Prof. Renata Salecl’s new book “Choice” has been sampled in a video, attemping to explain that the downside of freedom is that choice produces greater anxieties among the masses. This limits the happiness of the population:
The problem is actually that today’s ideology of choice-led capitalism, the idea that everyone is a maker of his or her life, which goes very much the reality of the social situation, actually pacifies people and makes us constantly turning criticism towards ourselves instead of organizing ourselves and making a critique of the society we live in.
But here’s just one example she offers: A professor who is unhappy with his choices because he faces social pressures. Here’s another: A person reading Cosmo doesn’t feel that he is reaching the idealized romantic life, so he feels ashamed and keeps it to himself. That’s right: Her critique of how choice undermines happiness is focused on the social pressures facing the bourgeousie. Or as Salecl puts it in the video:
Capitalism is actually creating some kind of subjectivity which starts in a way ruining him or herself.
Wait. So the fact that people have the ability to decide things for themselves, have opinions on things, ruins them? And thus it prevents them from making social change?
The trouble is that the professor never addresses the alternatives — for instance, in Yugoslavia, people had to work longer hours because it was a national work camp for the socialist experiment. But even there, she claims that Tito and company never really believed in socialism, and in fact socialism was hardly observed, therefore it’s not much of a counter-example.
This is pure myopia. You can’t really argue that the artificial consciousness created by a sale at Target will distract people from starting the revolution that will end their days of working long shifts, because the reason they don’t want to revolt is because they’re more or less satisfied with the structure of their lives. And whatever you might say about the inflexibility of people’s stations in life under capitalism, I can assure you that it’s much easier to change jobs in 1983 America than it was in the 1983 USSR.

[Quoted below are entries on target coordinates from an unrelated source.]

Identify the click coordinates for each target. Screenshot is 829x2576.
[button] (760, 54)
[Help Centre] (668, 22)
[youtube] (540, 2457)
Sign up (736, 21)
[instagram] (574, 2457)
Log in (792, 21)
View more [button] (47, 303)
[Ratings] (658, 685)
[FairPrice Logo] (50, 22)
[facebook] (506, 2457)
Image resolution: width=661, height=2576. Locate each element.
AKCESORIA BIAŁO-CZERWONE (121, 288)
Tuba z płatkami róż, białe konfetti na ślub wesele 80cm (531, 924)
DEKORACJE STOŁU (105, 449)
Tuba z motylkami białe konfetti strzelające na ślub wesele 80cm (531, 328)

Watch the video and see for yourself:
Under a free market, those living in poverty are presented with greater, more empowering choices. Fine, perhaps an upper middle class soccer mom is benumbed by the possibilities of the car she wants to buy. Maybe it bothers her that she has to pick a color. But the fact that she has a choice means that the companies vying for her attention have to compete to present her with clearer choices. Safer cars, more fuel efficient ones. And because of the scale of the market, these options filter down to those who wouldn’t otherwise afford these vehicles.
The question is not how the middle class is overburdened by choice. The question is how the poor are empowered. They can start their own business with an inexpensive laptop, a widely available Internet connection, and a cheap cell phone service. A Marxist might call it an opportunity for the proletariat to gain ownership over the means of production. But instead, they just call it “the downside of capitalism.” You figure it out.